While the courts are sorting out the issue, California law enforcement officials are collecting more than 11,000 samples a month.
"Cold hit DNA is integral to bringing criminals to justice," said San Francisco District Attorney George Gascon, whose office is prosecuting William Payne for the 1983 strangulation murder of Nikolaus Crumbley. Crumbley's body was found in the city's McLaren Park along with DNA that was finally matched to Payne earlier this year. Payne denies killing Crumbley, saying his DNA was found at the scene because the two had had consensual sex. The match was made after Payne submitted a DNA sample after an unrelated assault conviction.
"Almost three decades later, we have charged the person responsible for this horrific murder," Gascon said.
The 9th Circuit itself has previously upheld the California law, which went into full effect in 2009. But underscoring the importance of the debate, a majority of the court's 24 judges voted to reconsider that divided ruling of three-judge panel. The matter now goes before a special "en banc" court of 11 judges.
Judge Milan Smith Jr., in writing the majority opinion of the three-judge panel, likened the expanded DNA collection efforts to nothing more than the 21st Century's answer to fingerprints.
Since 1998, California has collected DNA from convicted felons to help solve crimes. In addition to solving cold cases, the technology has also led to the exoneration of at least 200 wrongly convicted nationwide.

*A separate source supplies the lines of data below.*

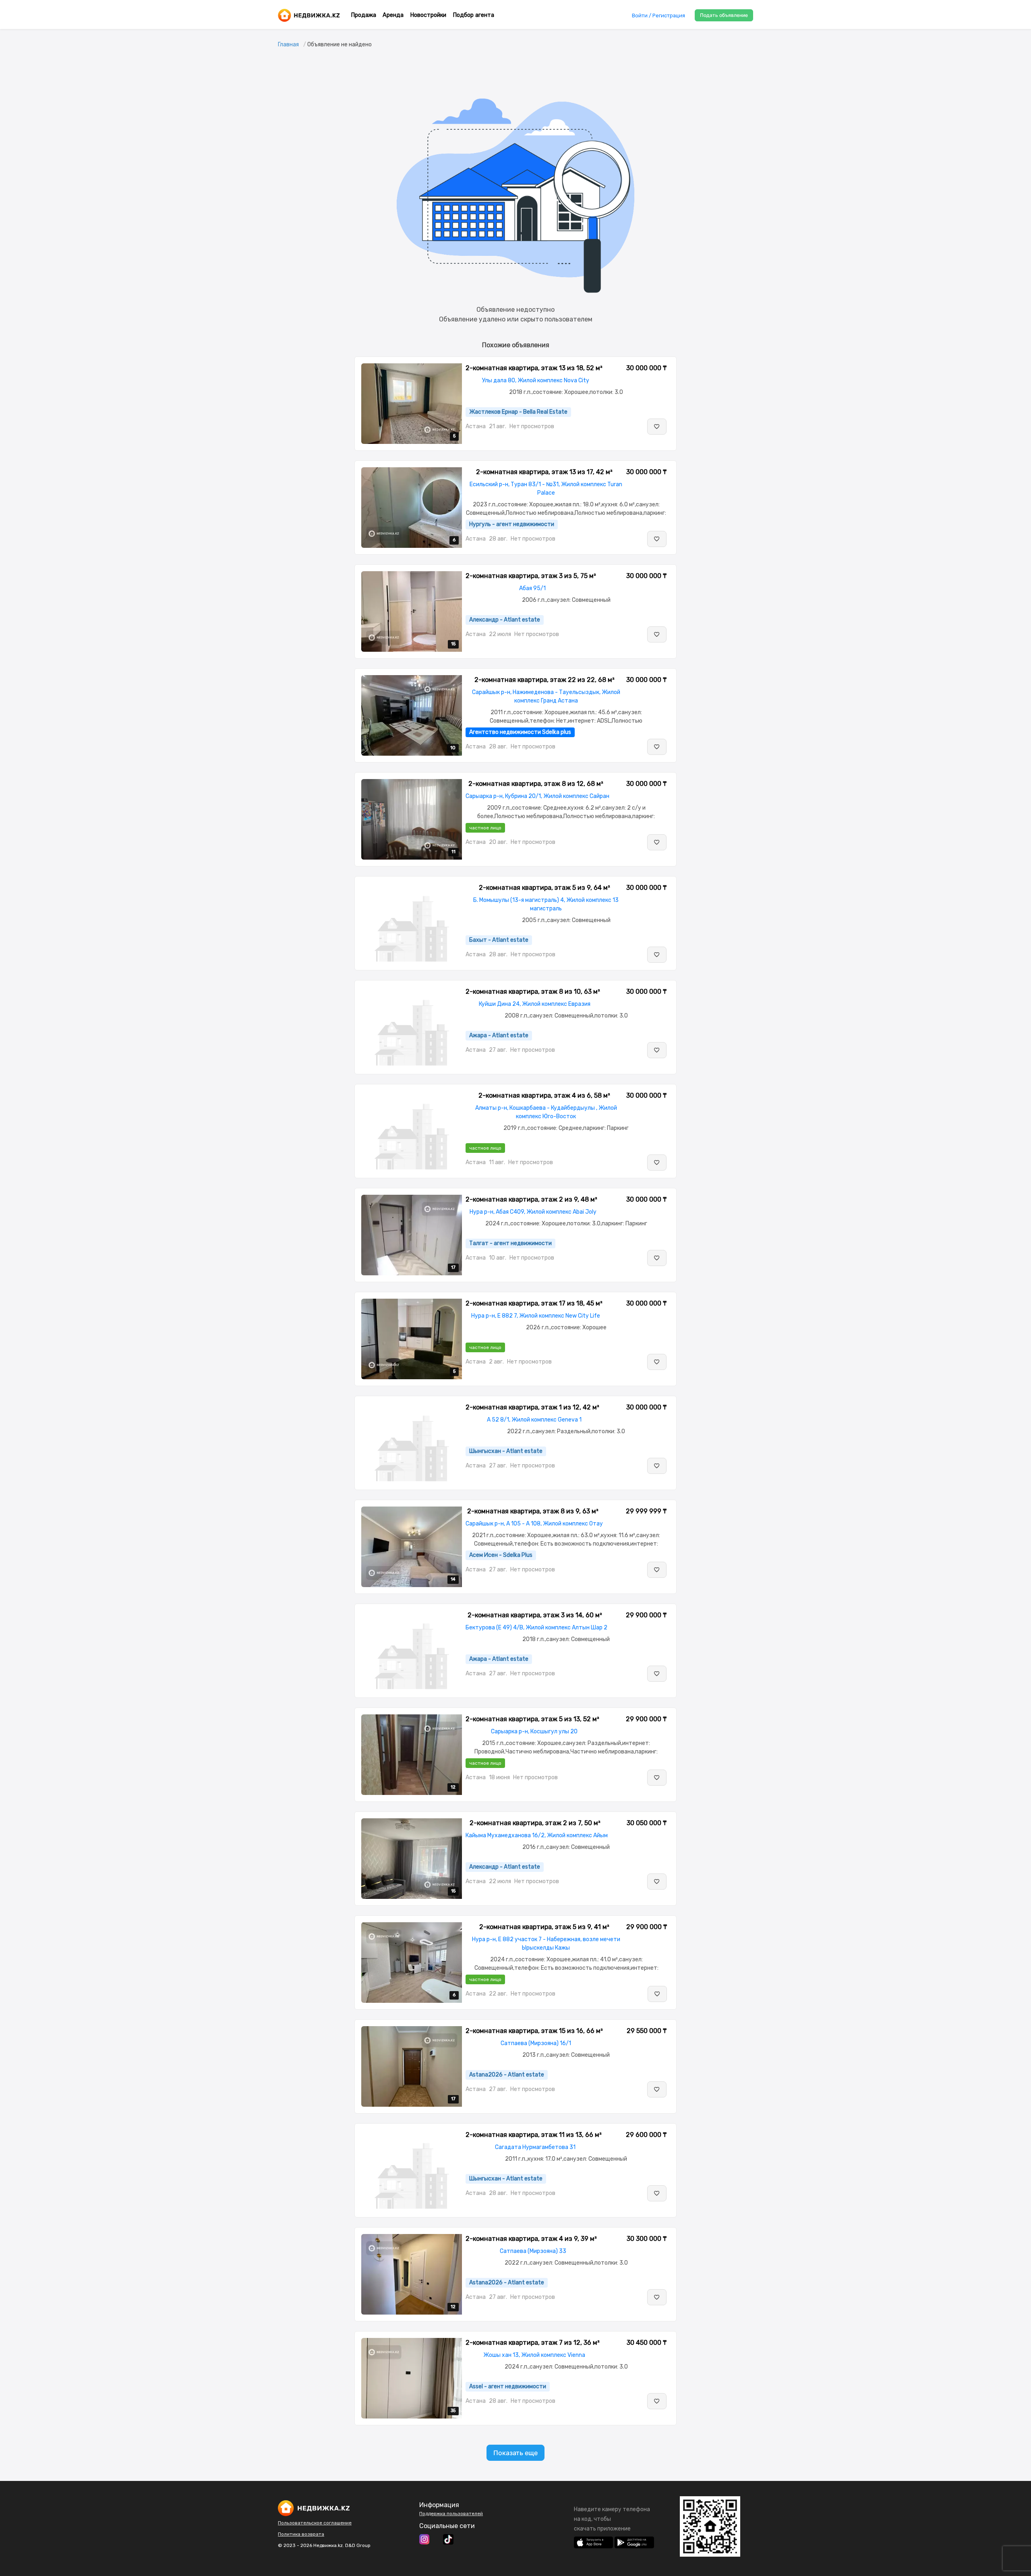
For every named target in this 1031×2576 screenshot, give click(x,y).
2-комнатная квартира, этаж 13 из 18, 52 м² (534, 368)
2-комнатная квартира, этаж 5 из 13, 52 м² (532, 1719)
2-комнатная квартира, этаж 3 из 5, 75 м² (531, 576)
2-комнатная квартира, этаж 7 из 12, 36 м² (533, 2342)
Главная (288, 44)
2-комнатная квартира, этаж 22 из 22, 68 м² (544, 680)
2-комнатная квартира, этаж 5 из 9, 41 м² (544, 1927)
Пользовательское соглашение (315, 2523)
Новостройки (428, 15)
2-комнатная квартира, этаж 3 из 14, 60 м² (535, 1615)
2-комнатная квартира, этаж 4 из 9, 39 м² (531, 2238)
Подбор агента (473, 15)
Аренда (393, 15)
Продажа (363, 15)
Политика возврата (301, 2534)
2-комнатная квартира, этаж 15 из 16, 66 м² (534, 2031)
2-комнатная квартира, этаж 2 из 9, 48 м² (531, 1199)
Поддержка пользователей (451, 2513)
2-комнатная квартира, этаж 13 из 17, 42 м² (544, 472)
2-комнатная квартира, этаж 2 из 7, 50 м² (535, 1823)
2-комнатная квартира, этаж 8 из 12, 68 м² (535, 784)
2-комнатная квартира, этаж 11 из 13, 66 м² (534, 2135)
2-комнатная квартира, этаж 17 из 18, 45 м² (534, 1303)
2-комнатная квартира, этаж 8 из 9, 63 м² (532, 1511)
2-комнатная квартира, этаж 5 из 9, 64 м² (544, 887)
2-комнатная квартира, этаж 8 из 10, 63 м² (533, 991)
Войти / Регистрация (658, 15)
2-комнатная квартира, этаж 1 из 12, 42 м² (532, 1407)
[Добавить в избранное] (657, 427)
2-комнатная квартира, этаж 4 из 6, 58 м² (544, 1095)
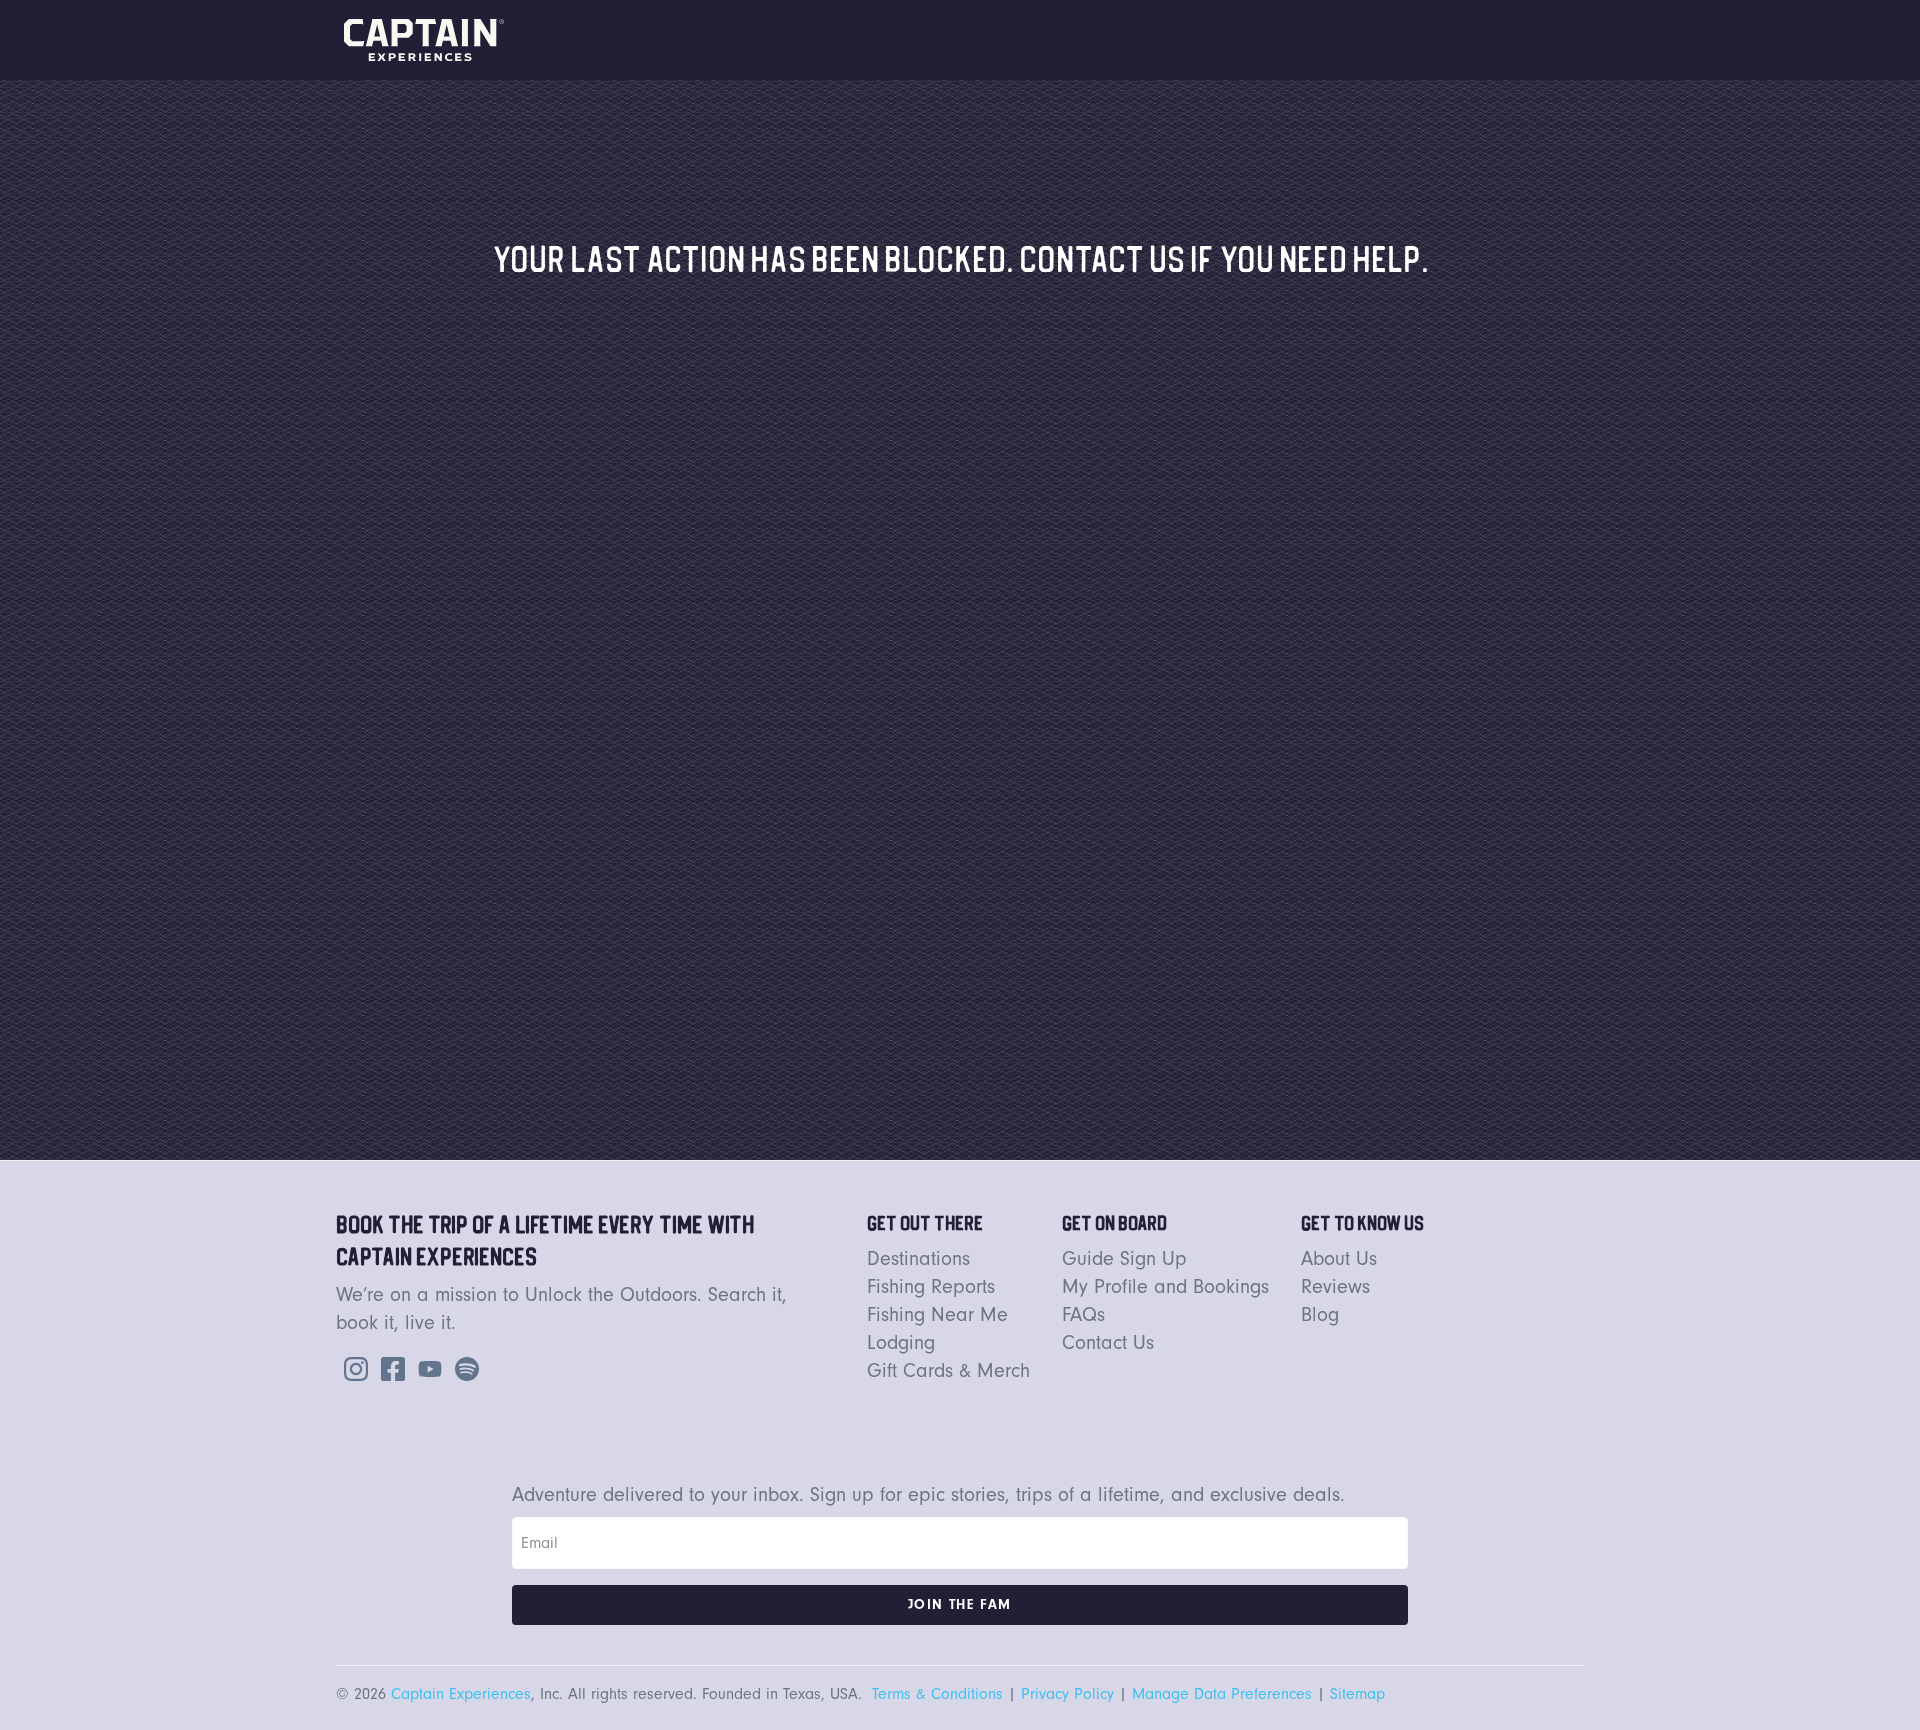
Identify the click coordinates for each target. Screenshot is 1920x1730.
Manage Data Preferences (1222, 1694)
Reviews (1335, 1286)
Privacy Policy (1067, 1694)
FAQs (1083, 1314)
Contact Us (1108, 1342)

But California's proposition expanded DNA collection to those arrested for felonies _ an important distinction to the ACLU and privacy advocates. They argue the cheek swab of the arrestee comes too early in the criminal justice process, because not every felony arrest leads to a felony conviction, and every American is innocent until proven guilty. The critics aren't challenging the state's right to collect samples from those convicted of felonies.
"Testing those who are actually convicted serves the state's legitimate interests in obtaining samples from proven criminals while avoiding the threats to privacy created by testing everyone arrested, including those who are innocent," the ACLU's Michael Risher argued to the court.
The ACLU is representing three Californians who say they are among the 50,000 people arrested for felonies every year in California but never convicted of a felony. They say their privacy was invaded by the cheek swabbing during their arrest and incarceration, usually during booking.
Lily Haskell, one of the plaintiffs, gave a cheek swab after she was arrested at an anti-war rally in San Francisco three years ago and charged with a felony. The felony charges related to the protest were quickly dropped.
"Now my genetic information is stored indefinitely in a government database, simply because I was exercising my right to speak out," Haskell said.